Computer Workshop 4 -Social Mobility

The data

The data we shall be using today comes from the 2006 Programme for International Student Assessment (PISA). This data is designed to be cross-nationally comparable across a wide selection of developed nations. Today we shall focus on occupations. Recall from the lectures that this is the primary outcome of interest for Sociologists. However, in PISA, we cannot measure social mobility in itself; PISA is cross-sectional data, and therefore we do not have any information on children’s eventual outcomes. Instead, we shall investigate the relationship between parental occupation and 15 year old children’s occupational expectations (what job they expect to have when they are 30 years old). So just for today, think of these expectations as  if are  actual  outcomes.  (As  an  aside,  there  has  been  some  work  by  sociologists  and economists who claim expectations mediate the link between social background and attainment during adulthood. So in fact this type of analysis could actually be quite interesting for our understanding of intergenerational mobility).
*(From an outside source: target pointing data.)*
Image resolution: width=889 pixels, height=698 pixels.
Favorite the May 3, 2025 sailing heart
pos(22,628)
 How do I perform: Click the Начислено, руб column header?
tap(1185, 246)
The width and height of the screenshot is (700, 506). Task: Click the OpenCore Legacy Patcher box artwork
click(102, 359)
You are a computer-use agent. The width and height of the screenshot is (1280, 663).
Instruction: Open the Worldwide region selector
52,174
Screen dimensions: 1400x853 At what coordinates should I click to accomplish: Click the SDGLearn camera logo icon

Start Stata. Create a do file like last week (use ‘version’ to tell Stata which version you use, use the ‘cd’ command to tell Stata from where to open data files and where to save the do file, use the ‘use’ command to open the Stata dataset PISA_IM, which you first need to download from Blackboard into the folder you name behind the ‘cd’ command.)

Like last week, write the bold command lines into your do file and the italic ones into the command window.

Country code and sample size

Once you have opened your data set type

label list Country

You receive the error command ‘value label Country not found’ . As a consequence, the data do not contain any information on which value refers to which country. Given that the data set does not contain information on the country coding,I give it to you here:

Country code

Country name

208

Denmark

276

Germany

352

Iceland

380

Italy

410

Korea

442

Luxembourg

554

New Zealand

616

Poland

620

Portugal

792

Turkey

Type

tab Country

You see a table giving the 3-digit country code. Each number in this first column represents one country. The second column gives you the sample size per country, the third column the percentage of the sample per country.

Measurement of Occupation (Ganzeboom Index)

As mentioned in the lecture, there are many different ways one can “measure” (or rank) occupations. The main method PISA uses is the Ganzeboom ISEI indexof social class. This is a “continuous” measure of occupational prestige, and basically ranks occupations through their impact on people’s income.

To begin, we use this as our measure of occupation. The three variables of interest are: Father’s occupation is labelled BFMJ

Mother’s occupation is labelled BMMJ

Child’s (expected) occupation is labelled BSMJ

Let us investigate BSMJ first. To find out more about the distribution of the variable BSMJ, type:

sum BSMJ, d

Something is wrong…….more than the top 10% of data is coded at one point (“99”).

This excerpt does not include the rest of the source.